The Royal Ontario Museum has begun cutting up one of the two blue whale carcasses that washed up off the coast of Newfoundland.

The ROM's biodiversity department has been posting photos to Twitter of the process, viewable below. (*Discretion may be advised, as the photos could be disturbing.)

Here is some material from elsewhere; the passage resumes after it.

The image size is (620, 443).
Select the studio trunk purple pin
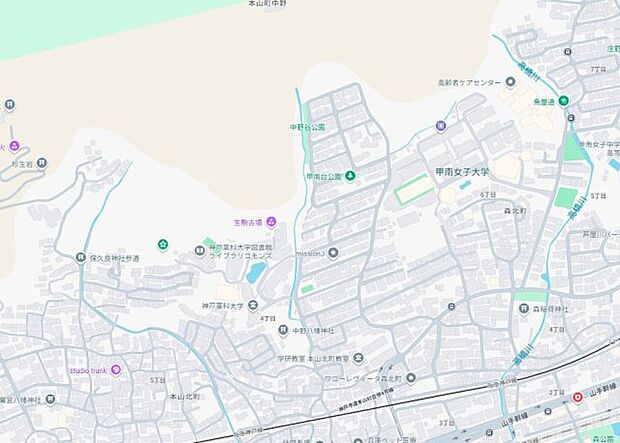point(115,371)
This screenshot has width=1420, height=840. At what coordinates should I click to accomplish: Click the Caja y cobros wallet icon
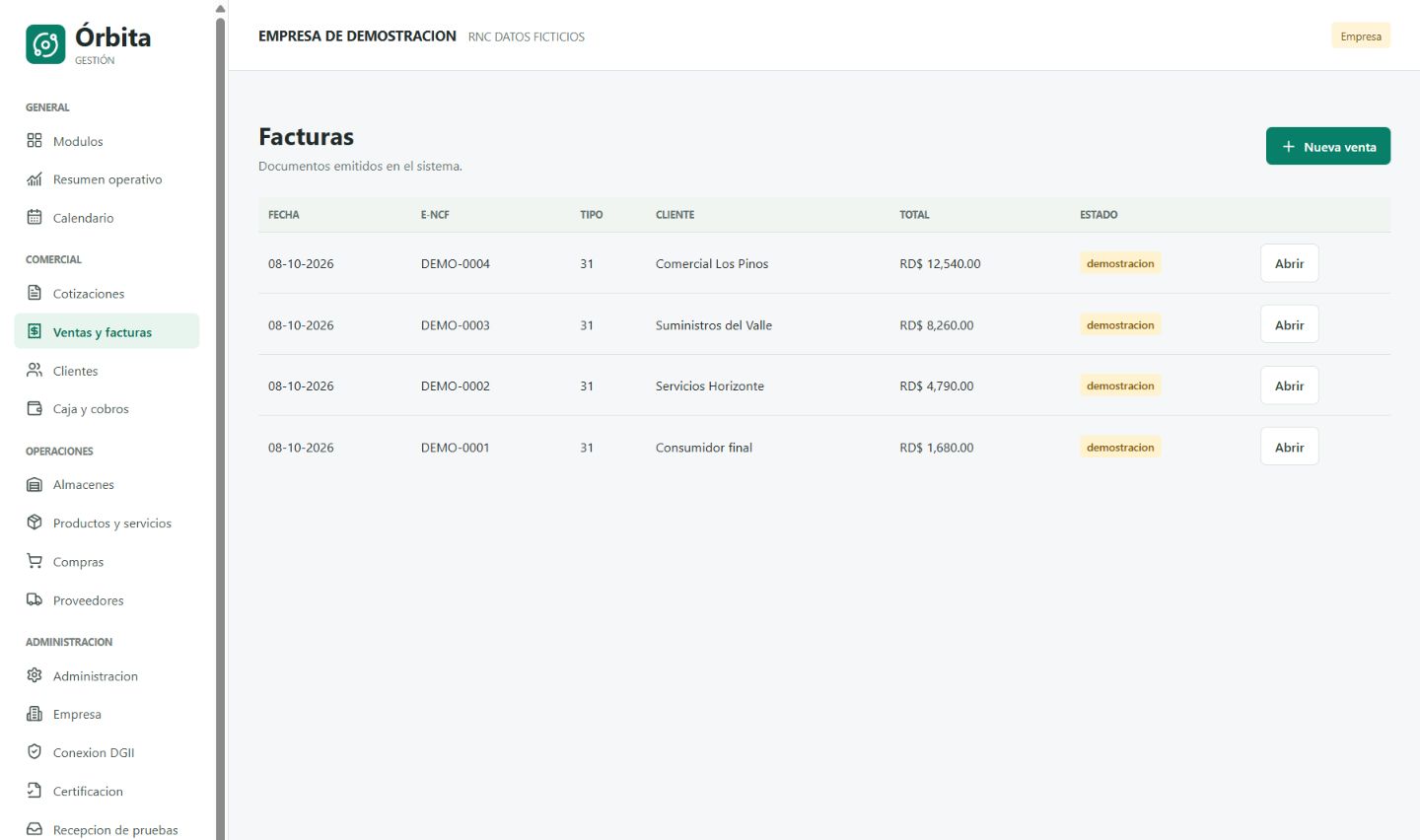point(35,408)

"There is nothing on earth that I've ever encountered that smells worse than a dead whale," said the museum's Mark Engstrom. "It's a real shame and it's a tragedy that they've died, but we want to recover them for scientific purposes."

Engstrom says the first things to be removed are the skin and the blubber.

The whale have been decomposing off the Newfoundland coast.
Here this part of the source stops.